== Data to process ==
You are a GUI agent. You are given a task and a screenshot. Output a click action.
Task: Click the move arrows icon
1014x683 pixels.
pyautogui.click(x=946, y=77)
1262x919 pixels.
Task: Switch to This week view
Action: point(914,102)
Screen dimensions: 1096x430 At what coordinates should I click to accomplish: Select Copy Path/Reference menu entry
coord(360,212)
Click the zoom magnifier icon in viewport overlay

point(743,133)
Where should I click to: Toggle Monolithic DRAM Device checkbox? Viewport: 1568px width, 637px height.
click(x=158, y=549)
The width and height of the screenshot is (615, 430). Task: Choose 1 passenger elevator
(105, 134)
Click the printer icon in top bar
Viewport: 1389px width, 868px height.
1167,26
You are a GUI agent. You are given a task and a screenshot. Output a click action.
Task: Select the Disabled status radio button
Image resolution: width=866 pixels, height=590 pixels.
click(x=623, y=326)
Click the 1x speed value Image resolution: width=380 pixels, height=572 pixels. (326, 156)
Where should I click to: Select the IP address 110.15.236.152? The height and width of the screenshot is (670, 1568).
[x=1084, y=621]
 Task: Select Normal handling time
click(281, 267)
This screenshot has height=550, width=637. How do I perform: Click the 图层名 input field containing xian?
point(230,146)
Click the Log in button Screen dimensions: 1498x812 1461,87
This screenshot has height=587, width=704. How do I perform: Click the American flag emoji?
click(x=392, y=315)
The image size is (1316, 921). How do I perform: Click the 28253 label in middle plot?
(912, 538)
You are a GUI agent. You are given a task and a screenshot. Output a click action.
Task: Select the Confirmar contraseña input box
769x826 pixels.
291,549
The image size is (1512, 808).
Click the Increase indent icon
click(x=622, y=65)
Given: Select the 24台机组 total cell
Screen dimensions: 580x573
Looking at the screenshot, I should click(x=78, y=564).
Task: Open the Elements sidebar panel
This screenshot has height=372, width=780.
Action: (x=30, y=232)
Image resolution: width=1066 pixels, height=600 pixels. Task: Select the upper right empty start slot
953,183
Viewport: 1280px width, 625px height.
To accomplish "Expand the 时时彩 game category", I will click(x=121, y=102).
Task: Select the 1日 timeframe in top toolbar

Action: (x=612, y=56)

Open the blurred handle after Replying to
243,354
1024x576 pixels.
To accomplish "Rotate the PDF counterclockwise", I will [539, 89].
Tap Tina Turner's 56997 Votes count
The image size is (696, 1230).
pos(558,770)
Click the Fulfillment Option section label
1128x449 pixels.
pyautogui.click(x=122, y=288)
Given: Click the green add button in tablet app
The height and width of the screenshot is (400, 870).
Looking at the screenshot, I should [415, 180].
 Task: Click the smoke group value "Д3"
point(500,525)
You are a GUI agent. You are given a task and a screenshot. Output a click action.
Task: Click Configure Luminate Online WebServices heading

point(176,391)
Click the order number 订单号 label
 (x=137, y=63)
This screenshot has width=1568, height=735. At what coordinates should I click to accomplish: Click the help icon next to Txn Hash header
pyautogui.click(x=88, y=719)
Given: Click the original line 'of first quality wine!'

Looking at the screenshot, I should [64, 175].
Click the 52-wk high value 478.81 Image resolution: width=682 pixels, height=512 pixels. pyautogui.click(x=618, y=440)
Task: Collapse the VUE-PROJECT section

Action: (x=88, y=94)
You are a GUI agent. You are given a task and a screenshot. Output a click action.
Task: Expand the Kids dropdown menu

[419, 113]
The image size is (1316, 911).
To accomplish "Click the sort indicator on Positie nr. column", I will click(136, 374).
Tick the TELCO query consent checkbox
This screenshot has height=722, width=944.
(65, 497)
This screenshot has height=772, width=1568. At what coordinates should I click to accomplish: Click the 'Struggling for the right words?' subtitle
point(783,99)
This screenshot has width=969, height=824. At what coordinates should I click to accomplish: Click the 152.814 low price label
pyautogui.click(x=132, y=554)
===
▶ Task requirements: Reproduce the material above verbatim, beginning with the line that contains "This screenshot has height=772, width=1568." and continuing through the end of the material, with both ends included.

▶ Output for this task:
This screenshot has height=772, width=1568. At what coordinates should I click to accomplish: Click the 'Struggling for the right words?' subtitle
point(783,99)
This screenshot has width=969, height=824. At what coordinates should I click to accomplish: Click the 152.814 low price label
pyautogui.click(x=132, y=554)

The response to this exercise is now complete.